As a second year Assistant Resident Director at a small, private institution, one of my favorite job responsibilities is to facilitate one-on-one meetings with student staff members I supervise. To me, one-on-ones provide students with a space to unpack and make meaning of situations they experience, both personally as students and professionally as Resident Educators. Though each one-on-one I facilitate is different, I’ve gotten into a steady routine that allows me as an active listener to pick up on when a student is not behaving as they typically would. Therefore, when I either notice in a one-on-one that a student is acting atypical, or when the student speaks with me regarding a mental health issue they believe to be experiencing, I always encourage them to “leave [their] leadership on their floor.”
What this phrase means to me is that, when a student facing a mental health issue is coming to meet with me for their one-on-one, they will always be regarded and respected as a student leader.

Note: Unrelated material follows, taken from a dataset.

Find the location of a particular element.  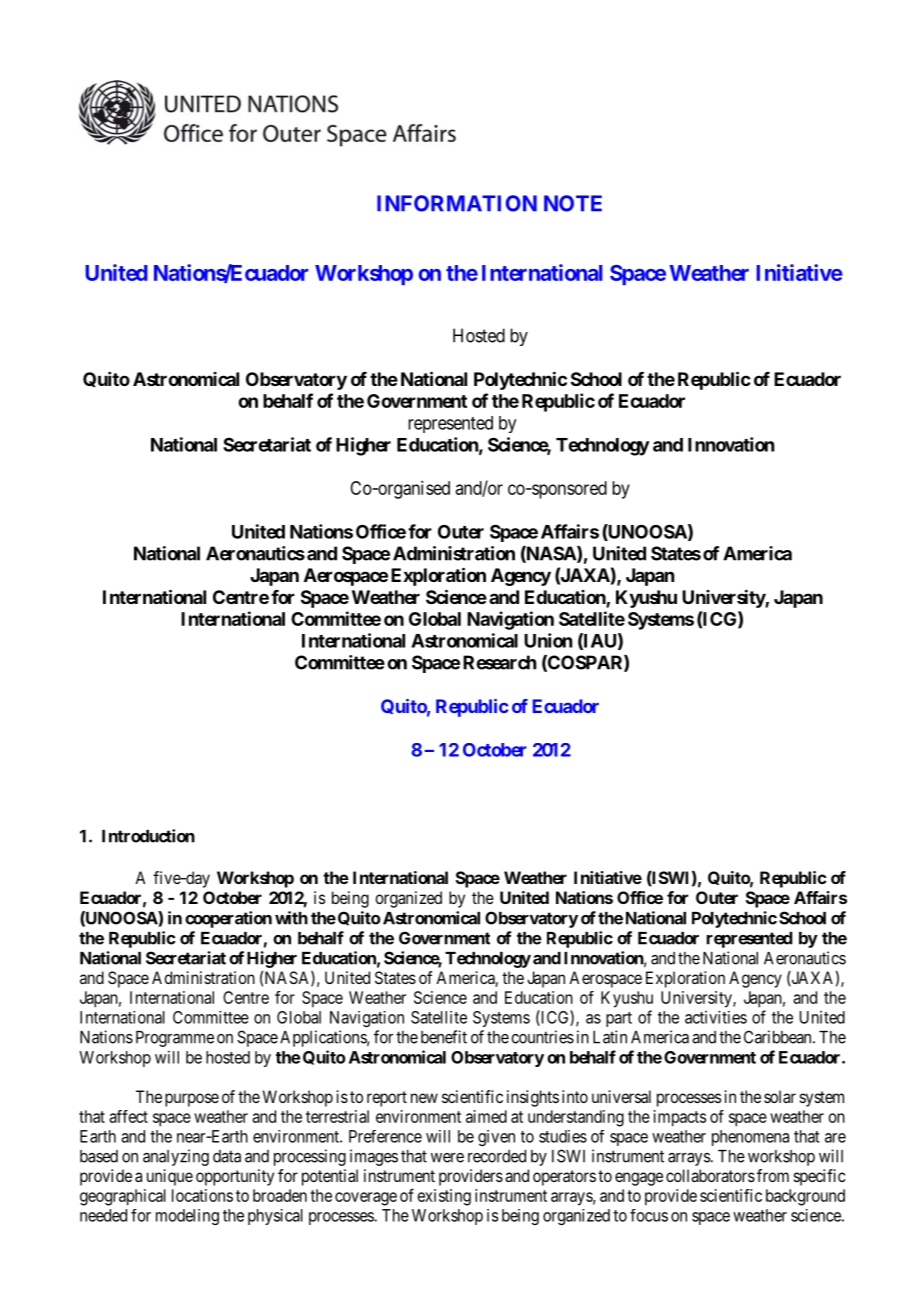

with is located at coordinates (291, 918).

However, I recognize that the student leaders I work with are not immune to adversity. With this, it is my role as their supervisor to meet them where they are, and work with them to be resilient and to actively work on the issues that are plaguing them.

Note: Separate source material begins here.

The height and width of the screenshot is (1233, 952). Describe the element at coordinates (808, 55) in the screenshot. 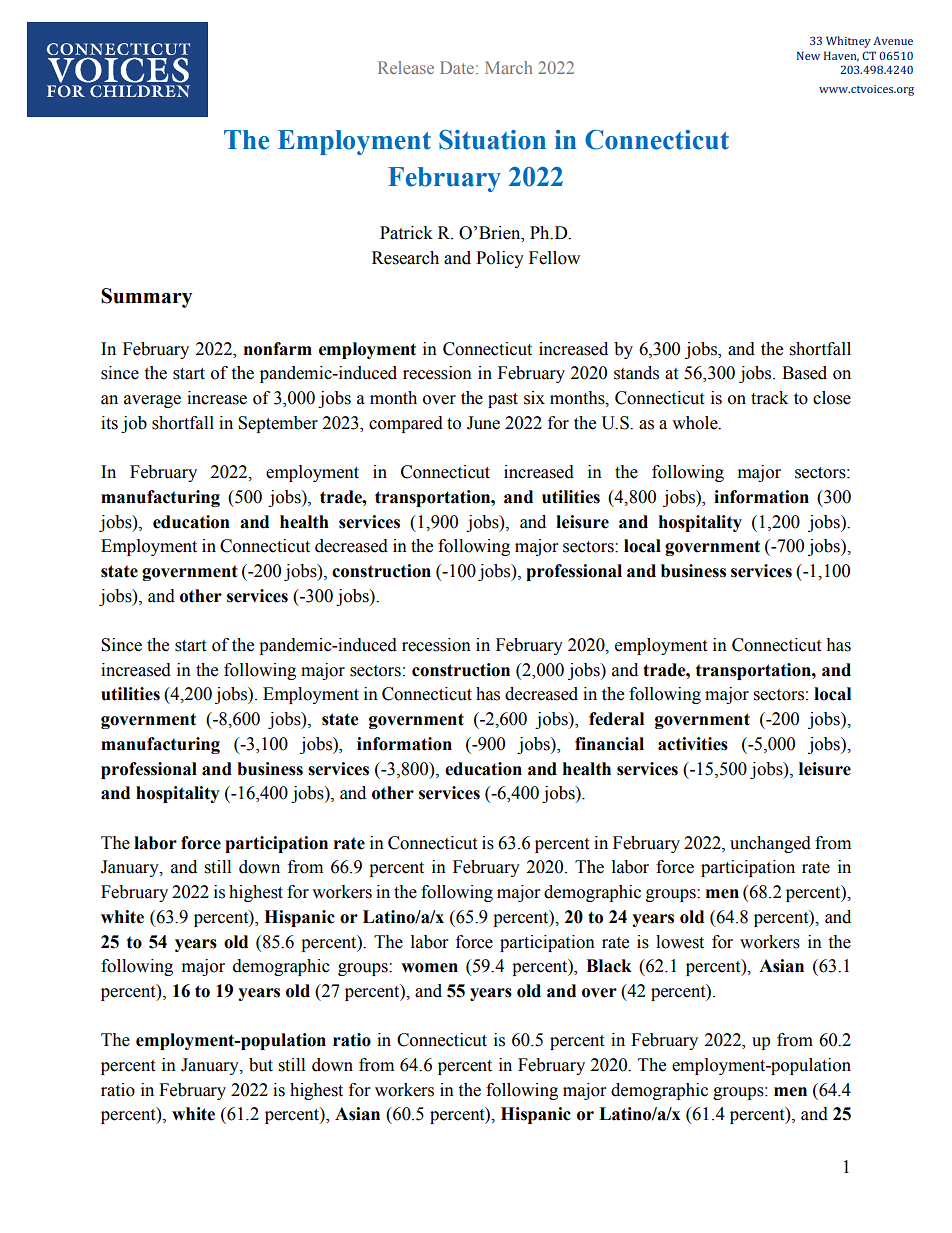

When a student does tell me they are experiencing a mental health issue, aside from encouraging them to see a mental health professional, I feel it is my responsibility to ask the student what they need from me, as I am also a resource to each student I work with. In a one-on-one with a student that is facing a mental health issue that I am knowledgeable about, one of the first things (besides alerting my supervisor), that I like to do is change the location of the meeting, from an office with no windows, to a place such as a quaint coffee shop. Additionally, I may even let them chose a space on campus that they will feel most comfortable, or a space that will make them feel “better” talking in for the week.
In my experience, a change in scenery truly enhances one-on-ones with students experiencing mental health issues, because it provides a fresh environment for the student to work in. Depending on the location, the student may divulge new information that may prove useful when actively working with the student to either overcome or function proactively with their issue. It is important to note that I am not a mental health professional. However, I always feel compelled to act up when my students are not at their best. As student leaders, it their responsibility to take care of their floor. But when they step in my office, it is my responsibility to take care of them.